Note: If you do not have sudo privileges, you can install Docker using the official script.

# Download the Docker installation script
curl -fsSL https://get.docker.com -o get-docker.sh

# Append --dry-run to see the commands that will be executed
sudo sh get-docker.sh

To test whether Docker is installed correctly, run the following command in your terminal:

# Check Docker version
docker --version

# Test with a simple hello-world container
docker run hello-world

If installed correctly, these commands will print the version of Docker installed on your system and fetch the image and run the hello-world container, which prints a message confirming that Docker is working.

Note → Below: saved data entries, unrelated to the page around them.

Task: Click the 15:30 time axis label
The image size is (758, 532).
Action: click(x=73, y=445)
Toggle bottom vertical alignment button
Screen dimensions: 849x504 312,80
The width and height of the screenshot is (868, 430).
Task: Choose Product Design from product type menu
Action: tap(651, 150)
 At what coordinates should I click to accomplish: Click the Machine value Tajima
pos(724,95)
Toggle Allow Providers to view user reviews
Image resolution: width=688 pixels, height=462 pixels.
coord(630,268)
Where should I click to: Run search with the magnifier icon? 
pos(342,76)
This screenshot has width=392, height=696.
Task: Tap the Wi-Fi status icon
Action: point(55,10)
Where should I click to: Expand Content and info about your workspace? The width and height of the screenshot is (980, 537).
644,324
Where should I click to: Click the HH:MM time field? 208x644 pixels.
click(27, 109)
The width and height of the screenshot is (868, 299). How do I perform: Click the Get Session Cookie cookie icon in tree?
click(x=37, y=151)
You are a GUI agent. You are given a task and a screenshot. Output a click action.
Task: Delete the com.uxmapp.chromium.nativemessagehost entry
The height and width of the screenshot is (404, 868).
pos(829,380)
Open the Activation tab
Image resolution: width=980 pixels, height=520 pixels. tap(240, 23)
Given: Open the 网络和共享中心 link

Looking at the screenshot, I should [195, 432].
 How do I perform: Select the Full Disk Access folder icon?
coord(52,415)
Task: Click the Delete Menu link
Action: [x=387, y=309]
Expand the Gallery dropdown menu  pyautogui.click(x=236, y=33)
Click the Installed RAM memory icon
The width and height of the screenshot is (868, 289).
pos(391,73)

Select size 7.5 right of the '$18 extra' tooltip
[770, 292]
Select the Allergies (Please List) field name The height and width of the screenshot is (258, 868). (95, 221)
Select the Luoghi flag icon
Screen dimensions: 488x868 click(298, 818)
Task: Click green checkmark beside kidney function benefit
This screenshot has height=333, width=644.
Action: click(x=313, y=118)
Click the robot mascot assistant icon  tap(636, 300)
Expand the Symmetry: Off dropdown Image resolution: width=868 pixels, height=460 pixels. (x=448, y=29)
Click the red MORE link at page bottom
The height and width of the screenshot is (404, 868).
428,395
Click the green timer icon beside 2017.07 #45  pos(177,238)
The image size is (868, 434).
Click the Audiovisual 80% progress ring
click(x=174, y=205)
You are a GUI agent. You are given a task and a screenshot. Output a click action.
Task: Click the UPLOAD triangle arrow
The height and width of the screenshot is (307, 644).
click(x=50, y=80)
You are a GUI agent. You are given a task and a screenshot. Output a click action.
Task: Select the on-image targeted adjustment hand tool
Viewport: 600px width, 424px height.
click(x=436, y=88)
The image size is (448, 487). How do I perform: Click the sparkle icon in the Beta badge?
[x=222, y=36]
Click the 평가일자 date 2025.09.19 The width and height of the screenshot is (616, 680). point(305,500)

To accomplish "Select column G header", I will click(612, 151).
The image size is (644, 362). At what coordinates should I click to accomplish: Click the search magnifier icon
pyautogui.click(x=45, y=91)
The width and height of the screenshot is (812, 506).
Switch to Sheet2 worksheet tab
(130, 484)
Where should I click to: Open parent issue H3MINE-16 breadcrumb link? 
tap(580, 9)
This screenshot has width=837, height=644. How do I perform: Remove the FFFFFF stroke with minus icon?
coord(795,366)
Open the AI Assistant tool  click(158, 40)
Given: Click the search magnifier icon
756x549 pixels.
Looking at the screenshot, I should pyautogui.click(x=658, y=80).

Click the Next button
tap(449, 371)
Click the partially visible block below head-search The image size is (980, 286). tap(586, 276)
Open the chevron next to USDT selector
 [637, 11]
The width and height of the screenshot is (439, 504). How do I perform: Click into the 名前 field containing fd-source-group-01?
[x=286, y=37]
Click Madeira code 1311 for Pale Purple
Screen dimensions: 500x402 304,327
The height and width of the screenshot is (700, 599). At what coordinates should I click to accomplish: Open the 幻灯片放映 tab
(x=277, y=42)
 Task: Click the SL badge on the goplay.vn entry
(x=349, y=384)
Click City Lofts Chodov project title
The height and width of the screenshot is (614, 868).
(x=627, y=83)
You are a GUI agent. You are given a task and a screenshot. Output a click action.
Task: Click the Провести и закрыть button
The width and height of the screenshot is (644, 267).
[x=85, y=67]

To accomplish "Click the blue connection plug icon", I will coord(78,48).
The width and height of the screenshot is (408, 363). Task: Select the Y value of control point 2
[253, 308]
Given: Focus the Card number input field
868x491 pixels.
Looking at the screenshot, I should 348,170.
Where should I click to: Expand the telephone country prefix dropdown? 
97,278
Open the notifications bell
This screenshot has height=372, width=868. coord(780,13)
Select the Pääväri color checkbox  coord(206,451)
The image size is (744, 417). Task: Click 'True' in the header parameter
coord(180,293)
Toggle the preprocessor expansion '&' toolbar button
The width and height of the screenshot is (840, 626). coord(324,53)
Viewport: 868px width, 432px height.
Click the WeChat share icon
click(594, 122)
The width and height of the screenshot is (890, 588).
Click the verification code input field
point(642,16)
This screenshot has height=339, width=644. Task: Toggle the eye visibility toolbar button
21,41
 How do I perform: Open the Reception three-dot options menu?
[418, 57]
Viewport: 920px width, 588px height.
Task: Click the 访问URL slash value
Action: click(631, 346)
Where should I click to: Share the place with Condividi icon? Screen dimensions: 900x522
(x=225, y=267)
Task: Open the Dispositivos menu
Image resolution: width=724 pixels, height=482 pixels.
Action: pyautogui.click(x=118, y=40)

Understanding Key Docker Concepts

Images vs Containers:

A Docker image is a static, read-only blueprint that includes the application and all its dependencies. A container is a live, running instance created from that image. Returning to our baking analogy: the image is your recipe and ingredients kit, while the container is the oven actively baking the cake. You can spin up multiple containers from the same image—just like baking several cakes from one recipe.
The importance of Volumes:

By default, docker containers are ephemeral i.e. once they stop any files written inside them are lost. To effectively manage input/output tasks between the host machine and the container and to persist data, we use volumes. We mount a local directory on the host machine to a directory inside the container using the -v (or the more flexible --mount) flag.

Running Bioinformatics Tools with Docker

We will use the popular tool samtools as an example to demonstrate how to run bioinformatics tools using Docker. samtools is a widely used tool for working with Sequence Alignment/Map (SAM) and Binary Alignment/Map (BAM) files.

Pull a Docker Image

Here, we will pull a Docker image for samtools from Docker Hub.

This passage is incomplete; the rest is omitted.